Market leaders rely on David to handle their business-critical disputes. Setting him apart, David excels at breaking down highly technical details for juries at trial, innovates in strategic, big-picture thinking as part of national counsel representations, and thrives under pressure, nimbly adapting to changing landscapes as contentious matters and client business goals evolve.
In trial, litigation, arbitration or mediation, David delivers efficient and favorable results aligned with clients’ business objectives. From health and safety mass tort litigation for the NCAA, to complex, multimillion-dollar international breach of contract claims and countersuits for a global television manufacturer, to high-stakes, precedent-setting employment victories for Oracle, David handles a range of commercial disputes. David was named a “Litigator of the Week” by American Lawyer for achieving a complete defense verdict in a precedent-setting jury trial, and has been named a “Litigator of the Week” Runner-Up twice for securing defense verdicts, including in a $100 million negligence action.
Not all disputes end up in court. David leverages his extensive courtroom and alternative dispute resolution knowledge to provide invaluable risk mitigation counseling to both established and emerging companies. David serves as a business partner and trusted advisor to ambitious start-ups and high-growth companies—helping these innovative clients see around corners to avoid or reduce potential exposures.

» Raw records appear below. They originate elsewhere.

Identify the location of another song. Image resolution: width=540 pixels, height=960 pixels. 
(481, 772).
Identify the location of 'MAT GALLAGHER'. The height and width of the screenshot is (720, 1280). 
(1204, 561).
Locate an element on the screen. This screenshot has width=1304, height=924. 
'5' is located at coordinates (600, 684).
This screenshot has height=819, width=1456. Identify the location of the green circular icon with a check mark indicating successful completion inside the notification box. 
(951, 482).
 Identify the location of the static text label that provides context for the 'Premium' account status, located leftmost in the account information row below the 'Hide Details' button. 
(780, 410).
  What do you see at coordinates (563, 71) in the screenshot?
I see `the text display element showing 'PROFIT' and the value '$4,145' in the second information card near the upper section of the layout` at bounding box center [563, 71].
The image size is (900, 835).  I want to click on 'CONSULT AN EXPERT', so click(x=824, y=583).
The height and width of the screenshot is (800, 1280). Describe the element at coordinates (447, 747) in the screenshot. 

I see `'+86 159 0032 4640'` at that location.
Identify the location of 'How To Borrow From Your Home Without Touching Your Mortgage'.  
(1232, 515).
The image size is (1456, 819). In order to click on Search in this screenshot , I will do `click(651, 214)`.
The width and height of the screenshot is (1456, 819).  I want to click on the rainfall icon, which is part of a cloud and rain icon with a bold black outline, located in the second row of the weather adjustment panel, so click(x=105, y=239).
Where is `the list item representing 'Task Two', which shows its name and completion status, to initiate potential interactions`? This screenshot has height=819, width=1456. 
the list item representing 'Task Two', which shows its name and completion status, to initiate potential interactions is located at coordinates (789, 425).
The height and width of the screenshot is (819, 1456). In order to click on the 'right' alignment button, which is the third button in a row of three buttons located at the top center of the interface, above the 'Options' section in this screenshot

In addition to his legal practice, David is committed to challenging inequities through his pro bono work. For Equal Justice Under Law, he helped secure a favorable judgment in a federal civil rights class action, barring indigent criminal defendants unable to pay court-imposed fines and fees from being jailed in a system that was described as a “modern-day debtors’ prison.”
While attending law school, David served as an extern for two Los Angeles Superior Court judges and was a member of the Loyola Entertainment Law Review.